It was by far the best he's thrown his Uncle Charlie since his return to the major leagues about six weeks ago.
Not coincidentally, it was by far his best start, too.
A couple of years ago, he looked like a franchise-cornerstone lefthanded ace, Jon Lester before there was a Jon Lester. Since then, though, injuries have forced him to overhaul his arsenal to stay effective in the major leagues.
The trade might, however, create an opportunity for the Red Sox. If the Angels have to pay $20 million over the next two years for Kazmir -- as well as the $13.5 million option or $2.5 million buyout they'll have to consider -- they might have to think twice about opening the vault for free-agent-to-be John Lackey at the end of the season.
That might leave an opening for the Red Sox.

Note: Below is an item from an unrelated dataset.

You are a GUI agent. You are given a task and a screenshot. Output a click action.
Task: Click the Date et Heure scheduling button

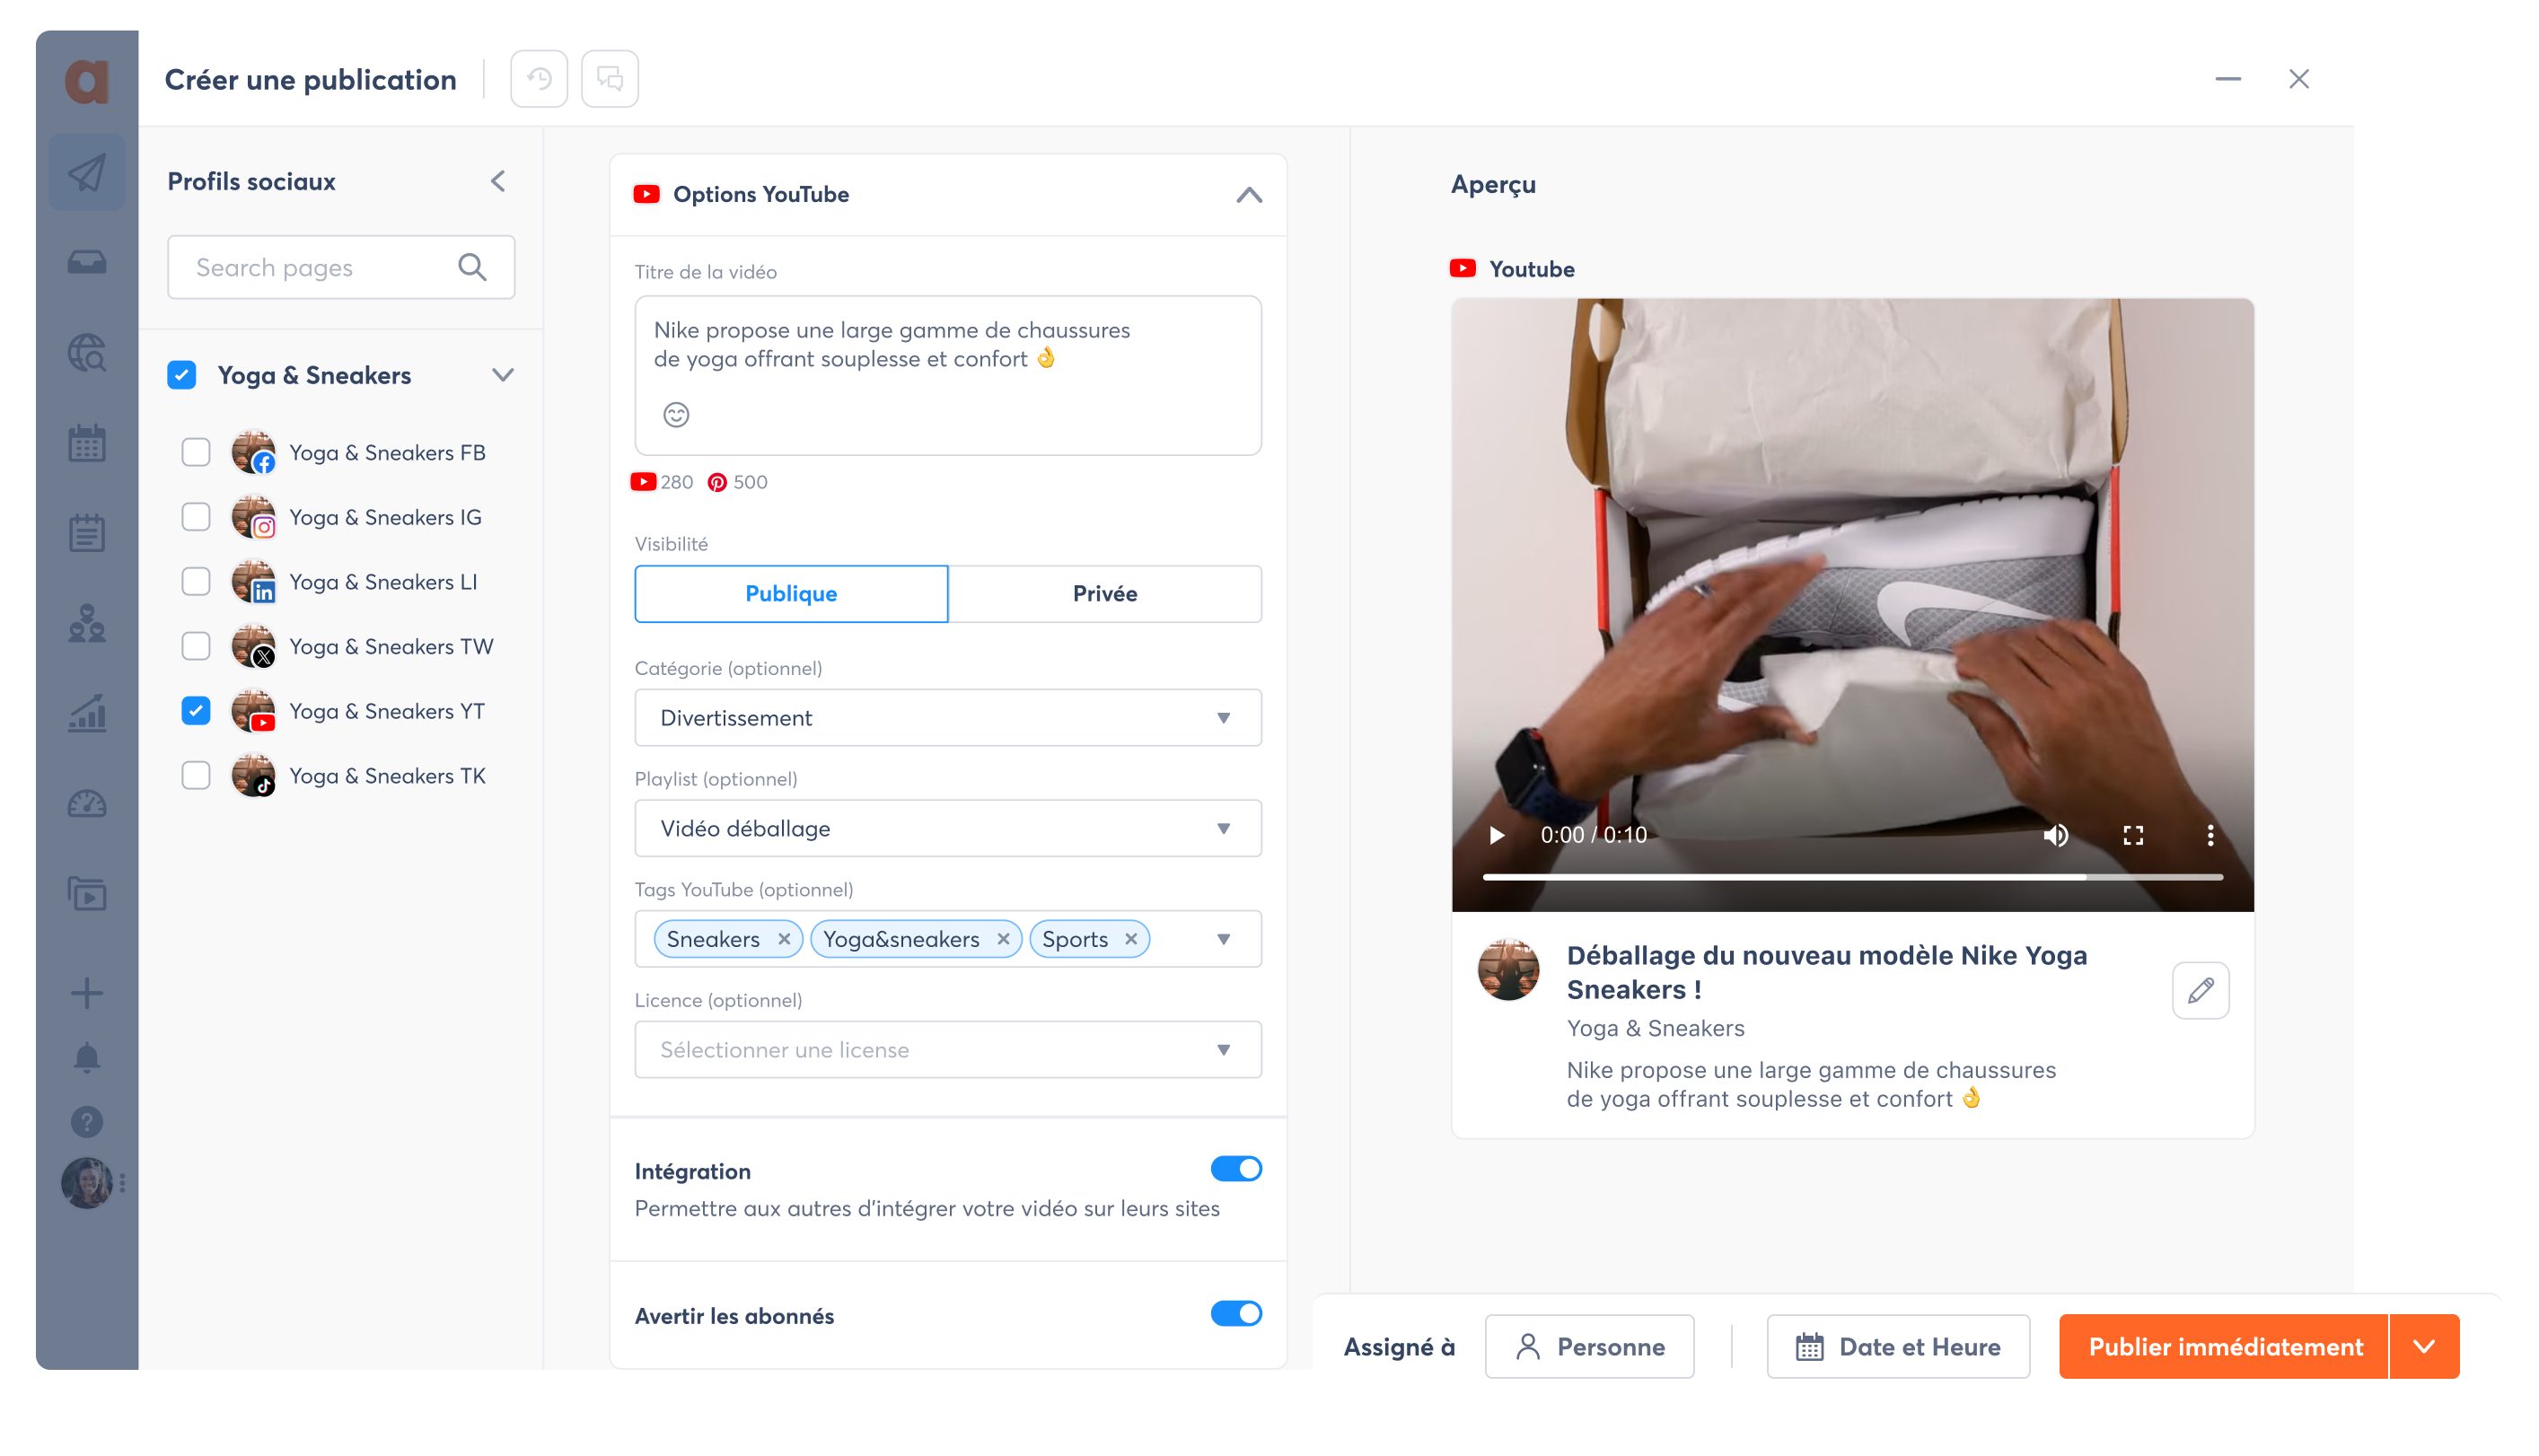coord(1899,1346)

(The Rays, on the other hand, appear to have freed up enough cash to keep Carl Crawford around for the forseeable future -- bad news for the Red Sox and Yankees.)

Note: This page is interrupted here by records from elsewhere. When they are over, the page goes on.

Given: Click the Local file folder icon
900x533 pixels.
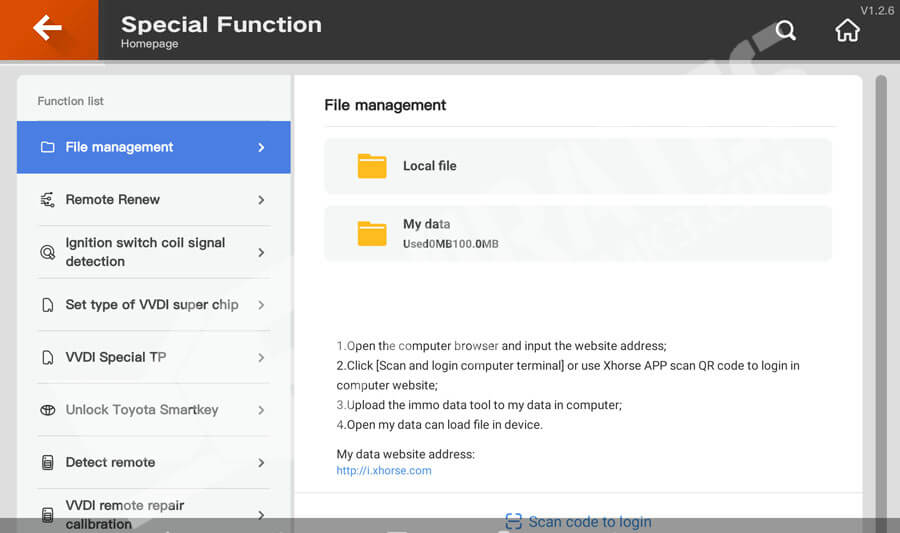Looking at the screenshot, I should tap(372, 166).
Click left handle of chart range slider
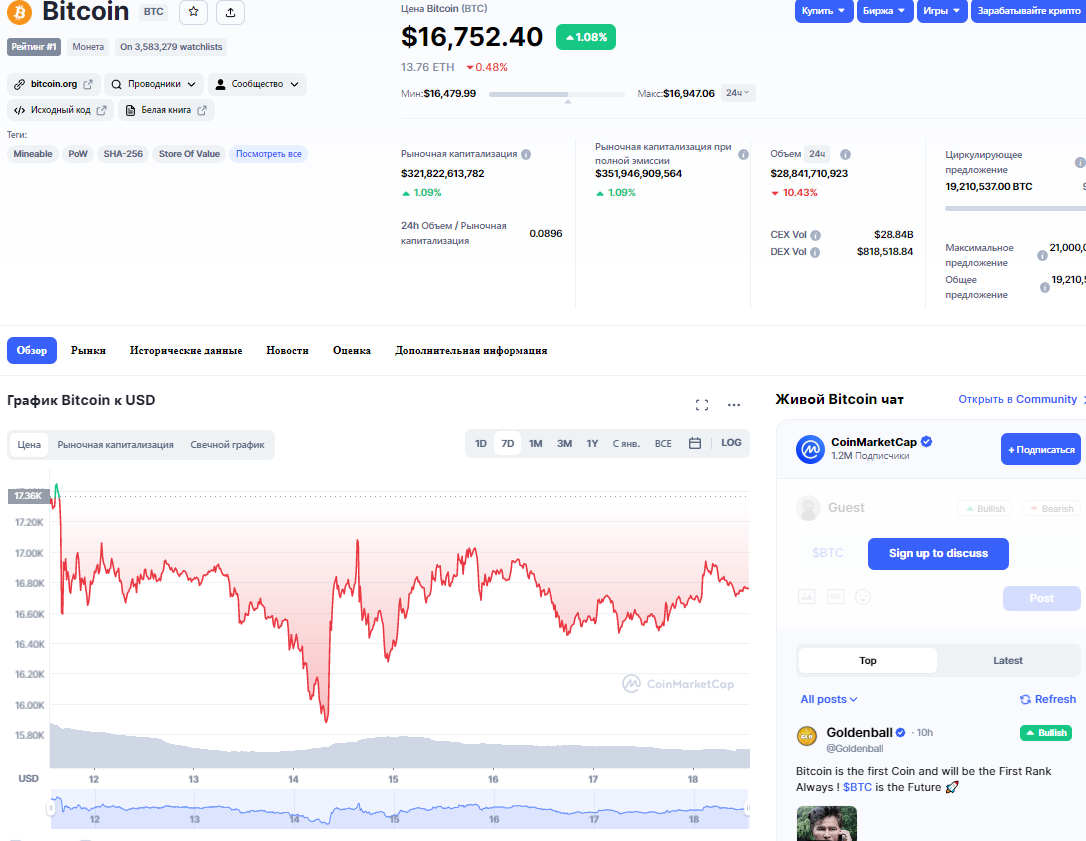The height and width of the screenshot is (841, 1086). click(51, 808)
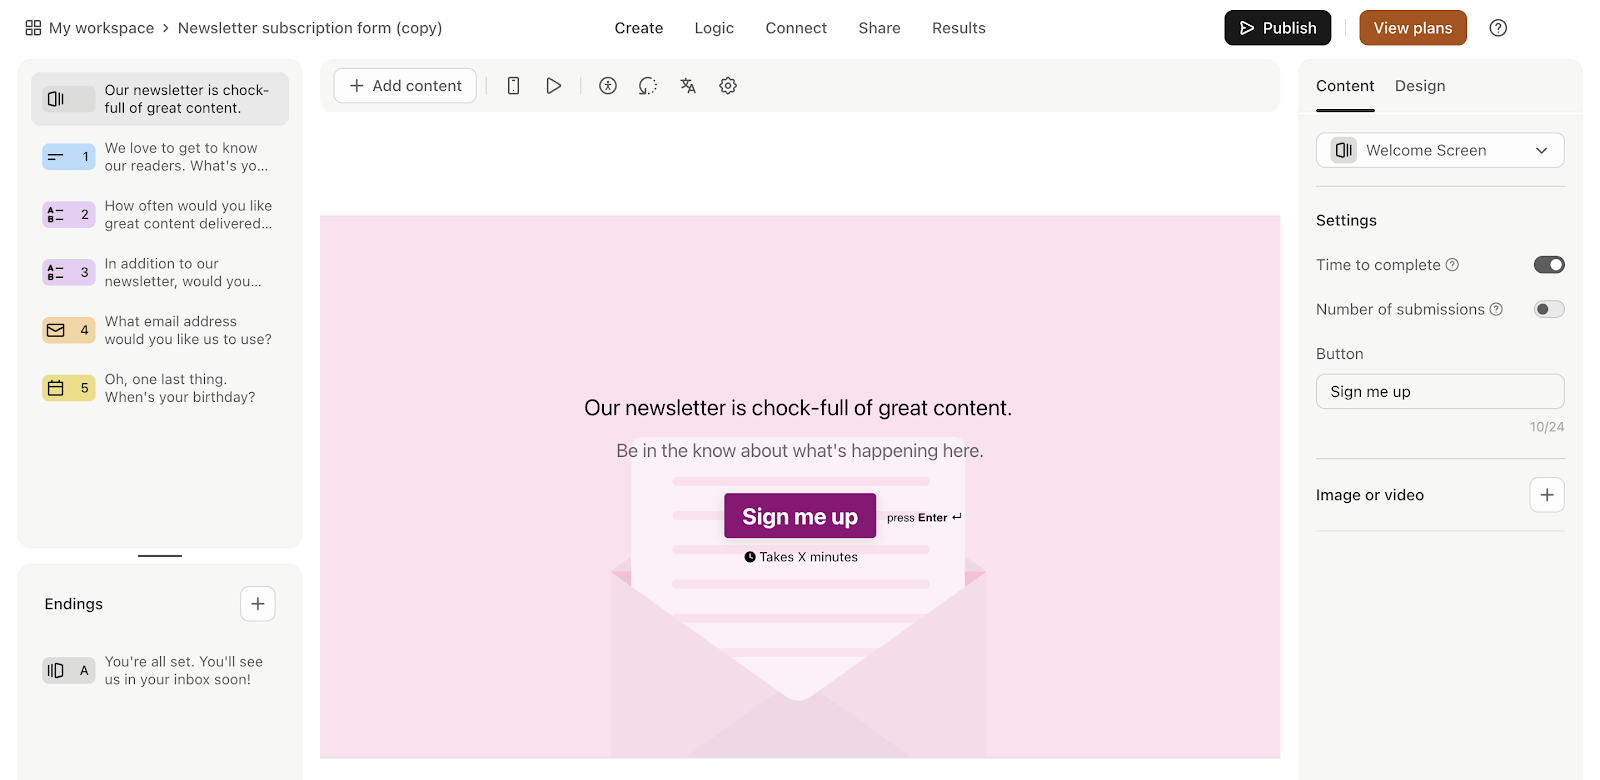Click the Number of submissions info tooltip circle
This screenshot has width=1600, height=780.
(1496, 309)
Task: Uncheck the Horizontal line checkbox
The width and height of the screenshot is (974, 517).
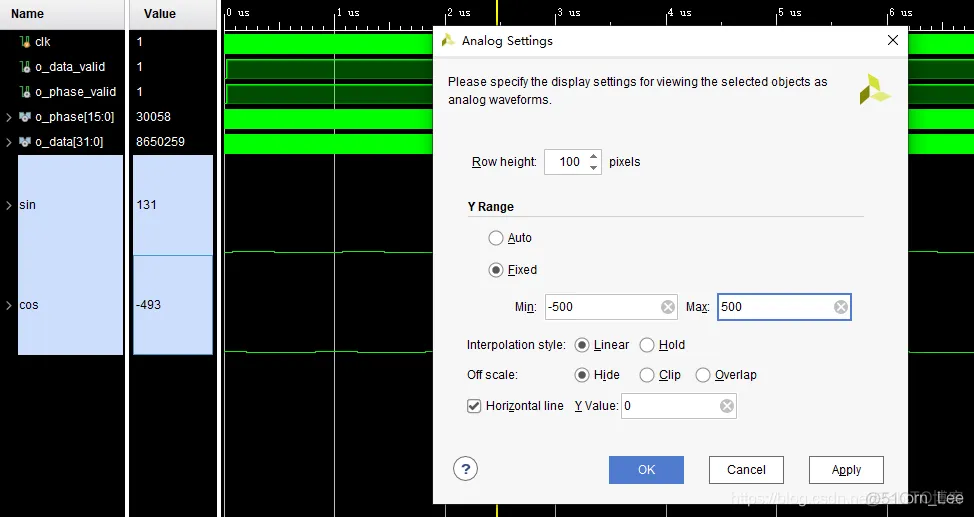Action: [x=474, y=406]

Theo Epstein almost certainly will engage the Toronto Blue Jays in trade discussions for Roy Halladay in the offseason. Halladay remains one of the top two or three pitchers in baseball, but a deal for Halladay would mean both a huge haul of prospects as well as a lengthy and lucrative contract extension.
Lackey isn't in the same stratosphere as Halladay, but he's only a notch or two behind. If the Red Sox could land Lackey with a Derek Lowe-esque contract (four years, $50 or $60 million), they could also keep Clay Buchholz and Daniel Bard and the rest of the prospect haul Toronto's J.P. Ricciardi almost certainly will demand for his ace.
Rather than being left with a rotation of Halladay and Lester and assorted flotsam if Josh Beckett departs after the 2010 season, the Red Sox would have a rotation of Lester, Lackey, Buchholz, Junichi Tazawa and any number of options to fill out the back end.
Lackey is just finishing up a four-year, $24.5 million contract with the Angels that will take him through his 31st birthday. He's not going to get A.J. Burnett money (five years, $82.5 million) because the only team that would have paid him that sort of money already paid it to A.J. Burnett. The Red Sox ought to be competitive with any team interested in his services -- and there will be a few.
The 6-foot-6, 205-pound righty might still be remembered for his Game 7 start against the Giants in the 2002 World Series, but he's won double-digit games with a sub-4.00 ERA in each of the last four seasons. He began this season on the disabled list with tightness in his throwing elbow but has a respectable 4.16 ERA in 20 starts since then.
He has a lousy career ERA at Fenway Park, but you might remember the mid-July game a year ago in which he took a no-hitter into the ninth inning before Dustin Pedroia broke it up. He also had a 2.63 ERA in a pair of ALDS starts against the Red Sox last season and has a career ERA of 3.39 in 58 1/3 postseason innings pitched.
He throws a fastball in the low 90s with a curveball, a slider, a changeup and a cutter, and he even can pull out a sinker now and then.
Oh, and he's almost as tough on lefties (.727 career OPS) as he is on righties (.716 OPS), something that's going to come in handy if he's pitching against the Yankees over the next three or four seasons. He has a career ERA of 4.66 against the Yankees, but that includes seven impressive innings in a win in Anaheim on July 12 of this season.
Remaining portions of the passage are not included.